- Aim:
From the biography of Dimitrie Pompeiu below, list every mathematical result or concept that the biography says he is known for.

[begin Source]

- Born: 22 October 1873 Broscăuți, Romania
- Died: 8 October 1954 (aged 81) Bucharest, Romanian People's Republic
- Education: University of Paris
- Known for: Cauchy–Pompeiu formula Pompeiu problem Pompeiu–Hausdorff metric Pompeiu's theorem

39th President of the Assembly of Deputies
- In office 20 June 1931 – 10 June 1932
- Monarch: Carol II
- Preceded by: Ștefan Cicio Pop
- Succeeded by: Ștefan Cicio Pop
- Scientific career
- Fields: Mathematician
- Workplaces: University of Iași University of Bucharest
- Thesis: Sur la continuité des fonctions de variables complexes (1905)
- Doctoral advisor: Henri Poincaré
- Doctoral students: Grigore Moisil

= Dimitrie Pompeiu =

Romanian mathematician (1873–1954)

Dimitrie Pompeiu (/ro/; – 8 October 1954) was a Romanian mathematician, professor at the University of Bucharest, titular member of the Romanian Academy, and President of the Chamber of Deputies.

== Biography ==
He was born in 1873 in Broscăuți, Botoșani County, in a family of well-to-do peasants. After completing high school in nearby Dorohoi, he went to study at the Normal Teachers School in Bucharest, where he had Alexandru Odobescu as a teacher. After obtaining his diploma in 1893, he taught for five years at schools in Galați and Ploiești. In 1898 he went to France, where he studied mathematics at the University of Paris (the Sorbonne). He obtained his Ph.D. degree in mathematics in 1905, with thesis On the continuity of complex variable functions written under the direction of Henri Poincaré.

After returning to Romania, Pompeiu was named Professor of Mechanics at the University of Iași. In 1912, he assumed a chair at the University of Bucharest. In the early 1930s he was elected to the Chamber of Deputies as a member of Nicolae Iorga's Democratic Nationalist Party, and served as President of the Chamber of Deputies for a year. In 1934, Pompeiu was elected titular member of the Romanian Academy, while in 1943 he was elected to the Romanian Academy of Sciences. In 1945, he became the founding director of the Institute of Mathematics of the Romanian Academy.

[end Source]
[begin Data block]

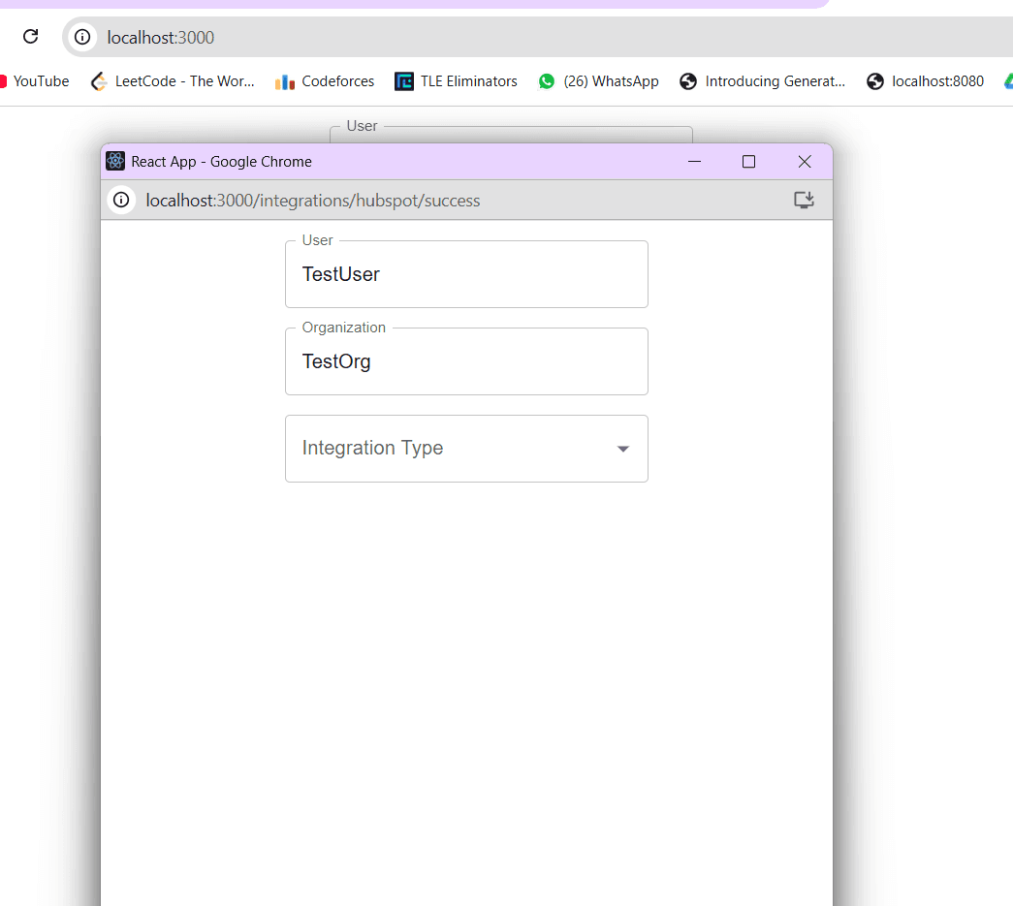This screenshot has width=1013, height=906.
Task: Open the Codeforces bookmark
Action: pyautogui.click(x=326, y=81)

[end Data block]

- The answer:
- Cauchy–Pompeiu formula
- Pompeiu problem
- Pompeiu–Hausdorff metric
- Pompeiu's theorem